Officials say the significant land loss is a continuing crisis that calls for serious restoration efforts.

Nineteen additional square miles of land were seen in satellite images in 2006, according to the recently released USGS report.

The lead author, however, cautions against calling that a recovery, considering the coast is 11,434 square miles.

"We simply can't be that specific," said John Barras, senior author of the report and a USGS geographer at the National Wetlands Research Center in Lafayette.

The change could be the result of higher tides during one satellite image set, a heavy rain in an area or any number of temporary changes that could skew the numbers, Barras said Friday.
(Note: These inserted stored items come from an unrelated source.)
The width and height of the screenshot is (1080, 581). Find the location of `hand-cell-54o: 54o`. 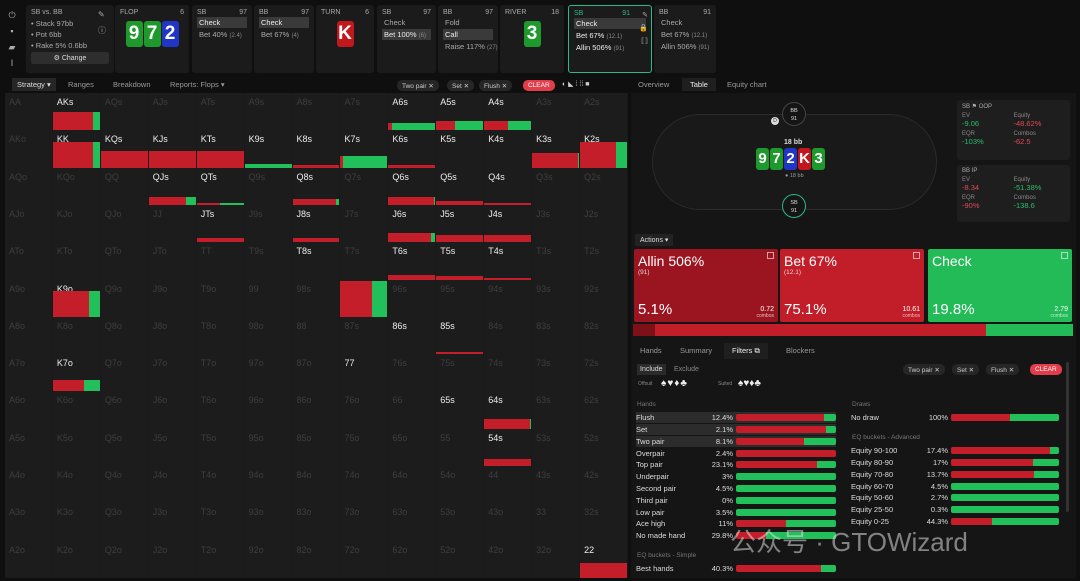

hand-cell-54o: 54o is located at coordinates (460, 485).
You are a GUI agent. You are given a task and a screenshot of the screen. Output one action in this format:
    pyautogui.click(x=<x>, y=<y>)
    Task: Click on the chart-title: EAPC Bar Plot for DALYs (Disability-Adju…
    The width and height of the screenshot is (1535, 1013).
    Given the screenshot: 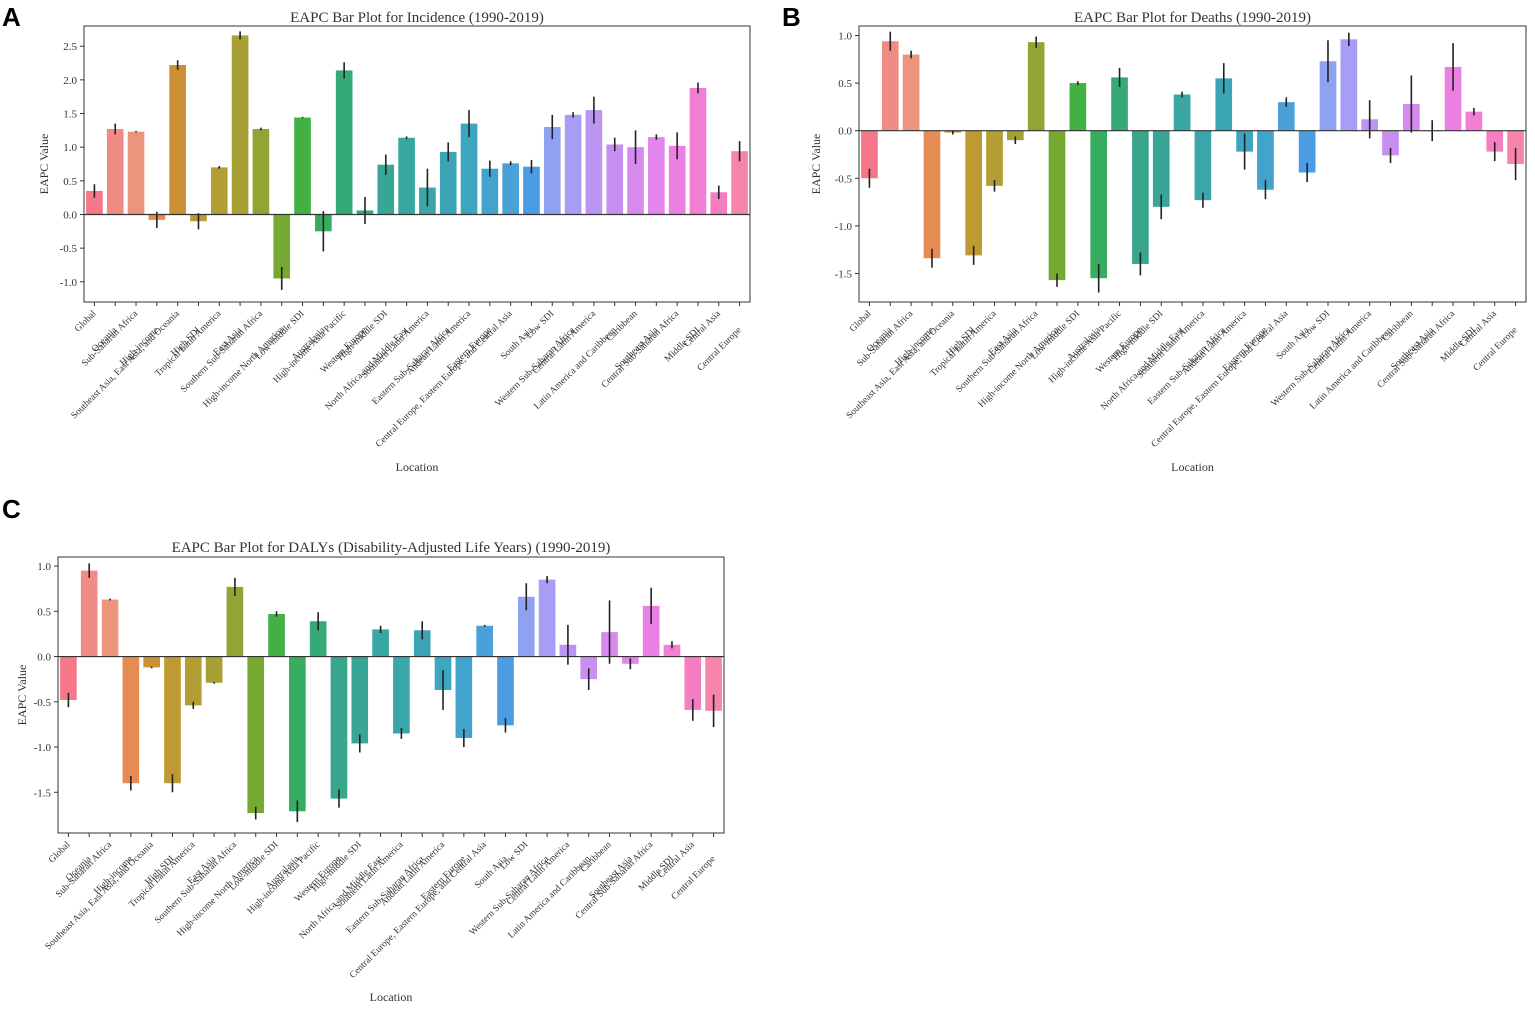 What is the action you would take?
    pyautogui.click(x=392, y=548)
    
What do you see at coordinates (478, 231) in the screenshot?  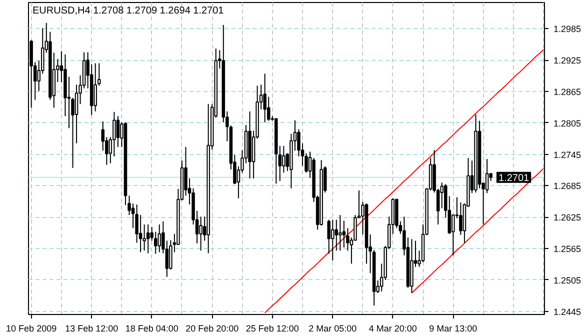 I see `line-series` at bounding box center [478, 231].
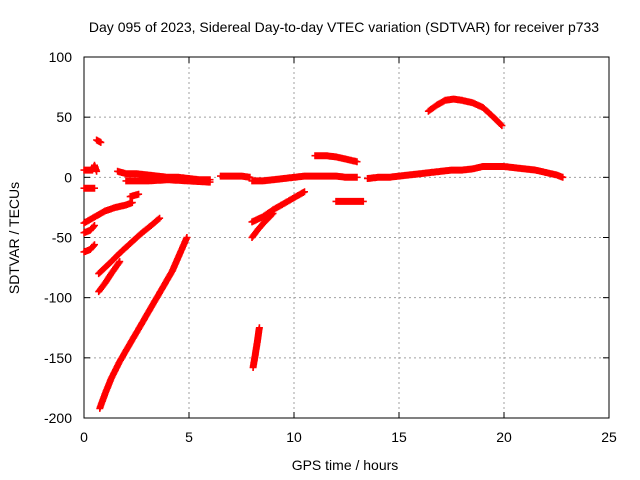 The image size is (640, 480). I want to click on y-tick-label: 100, so click(61, 57).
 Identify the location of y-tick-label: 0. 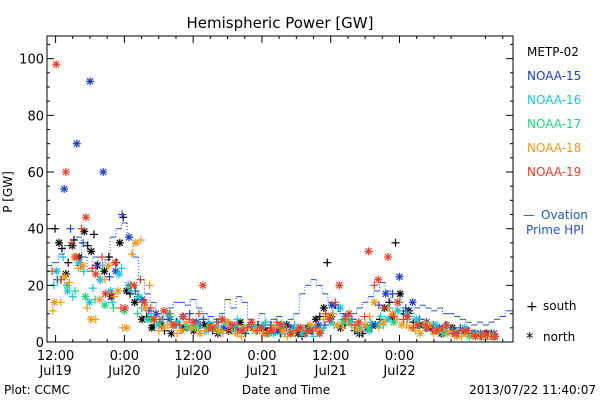
(40, 344).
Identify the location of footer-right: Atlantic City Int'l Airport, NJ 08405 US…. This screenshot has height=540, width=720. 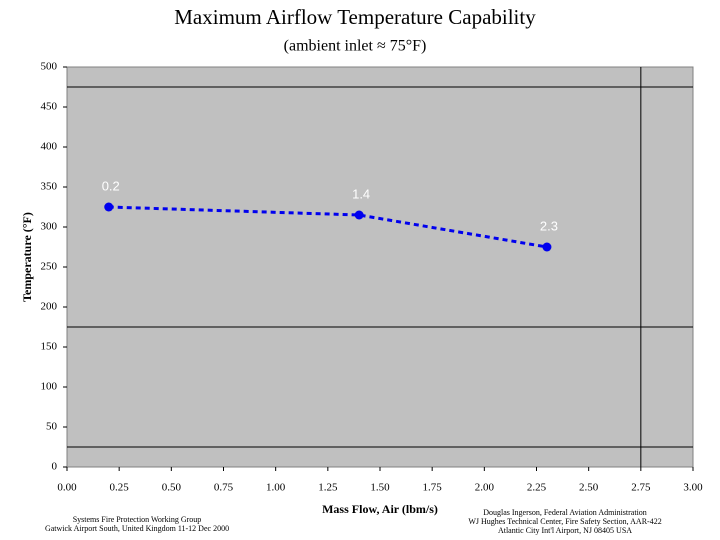
(565, 530).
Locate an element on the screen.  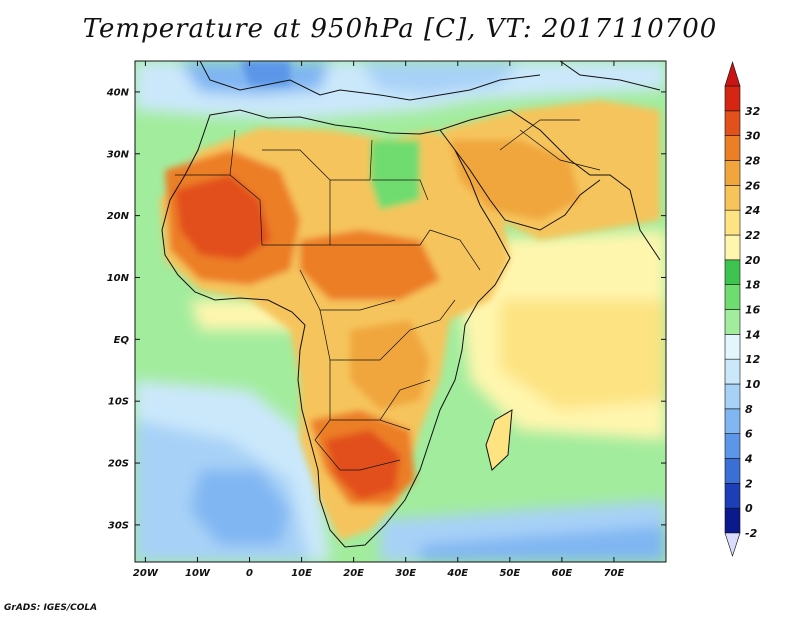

"We're still not going to know for several years how it will shake out," he said.

What the numbers do show is that the impact of hurricanes Katrina and Rita on the coast was and continues to be significant, he said.
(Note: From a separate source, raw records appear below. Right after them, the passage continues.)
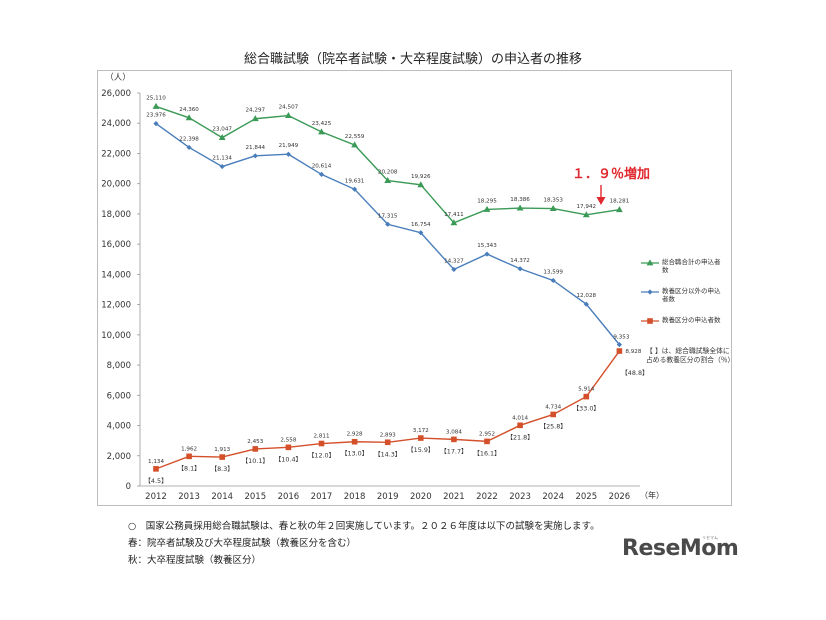 The height and width of the screenshot is (620, 826). Describe the element at coordinates (322, 497) in the screenshot. I see `x-tick-label: 2017` at that location.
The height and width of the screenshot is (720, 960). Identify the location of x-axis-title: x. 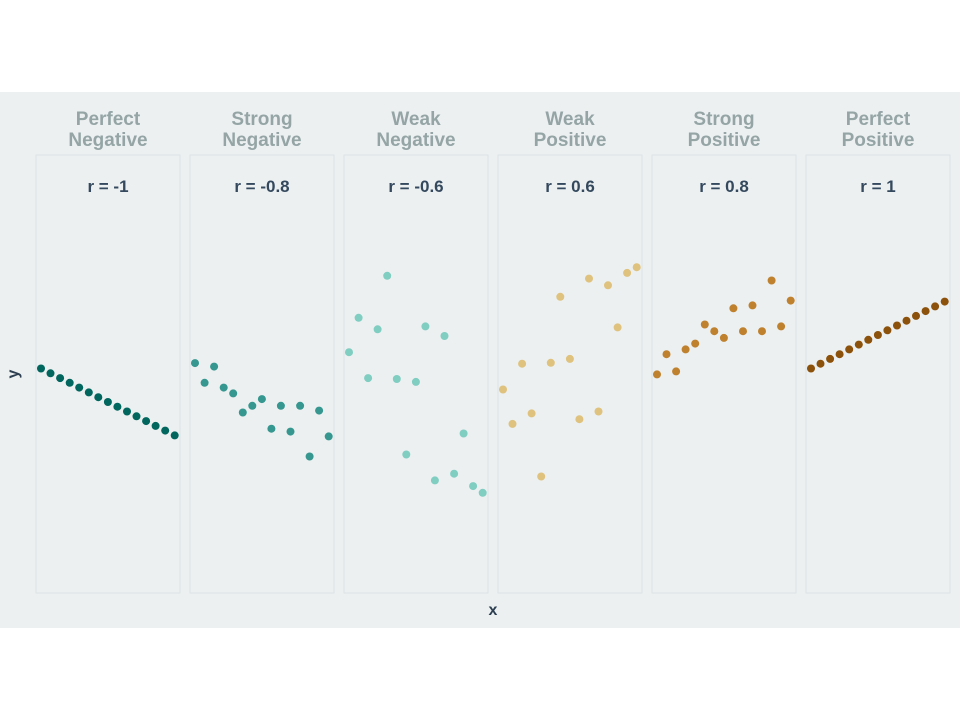
(494, 610).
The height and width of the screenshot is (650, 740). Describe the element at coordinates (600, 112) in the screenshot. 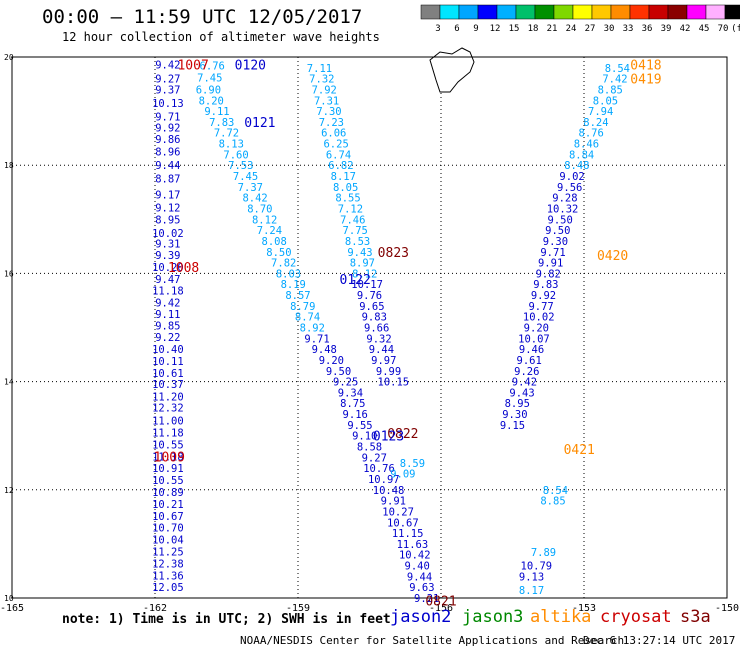

I see `wave-height-label: 7.94` at that location.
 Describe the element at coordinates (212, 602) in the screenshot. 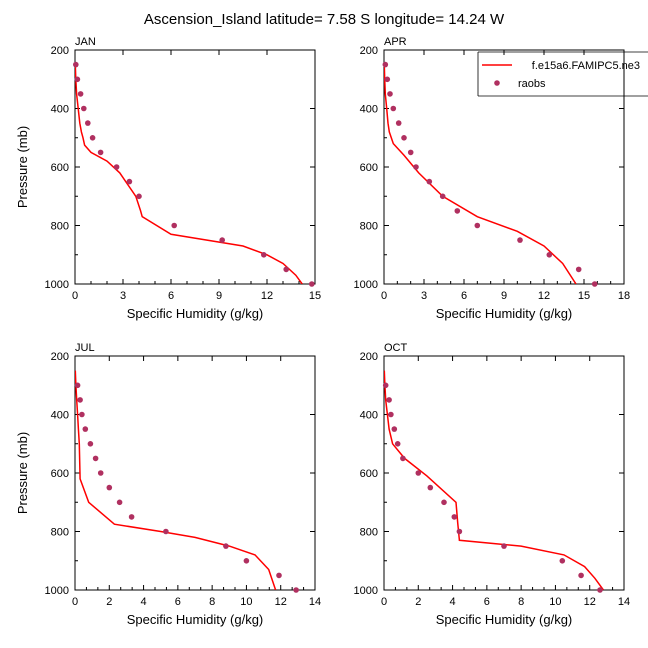

I see `x-tick-label-jul-4: 8` at that location.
Garret Graves with the Governor's Office of Coastal Activities agrees.

"The impacts of hurricanes Katrina and Rita had the effect of 10 years of land loss in our state in just two days," Graves said Friday. "Certainly, we expected a little better rebound than the USGS report indicated."

The land loss and continued impact of the storms highlights the state's need to be aggressive on coastal restoration, he said.

"There's no question that Louisiana continues to have a coastal crisis," Graves said.

Information about the post-hurricane land loss is part of a larger report that seeks to standardize coastal land loss numbers for Louisiana, Barras said.

Previous land-loss reports used four data sets on coastal land-and-water ratios. The new report uses 10 data sets from 1985-2006.

In addition the data were taken from similar times of year to avoid seasonal inconsistencies like low water levels in the winter or high-water tides.

Data from the 2005-06 post-hurricane marked the first time USGS has been able to start quantifying how hurricanes affect coastal land loss, Barras said.

"We still don't understand the effect of hurricanes on the coastal land loss," he said.

Although there have been storms in coastal Louisiana - such as a series of storms in the 1960s - any land loss from those hurricanes would have been averaged into the yearly land-loss figure, he said.

"You have these episodic events that might rapidly bump land loss," Barras said.

USGS continues to examine changes in the coastal landscape and expects to look more closely at the long-term affects of the 2005 hurricane season, he said.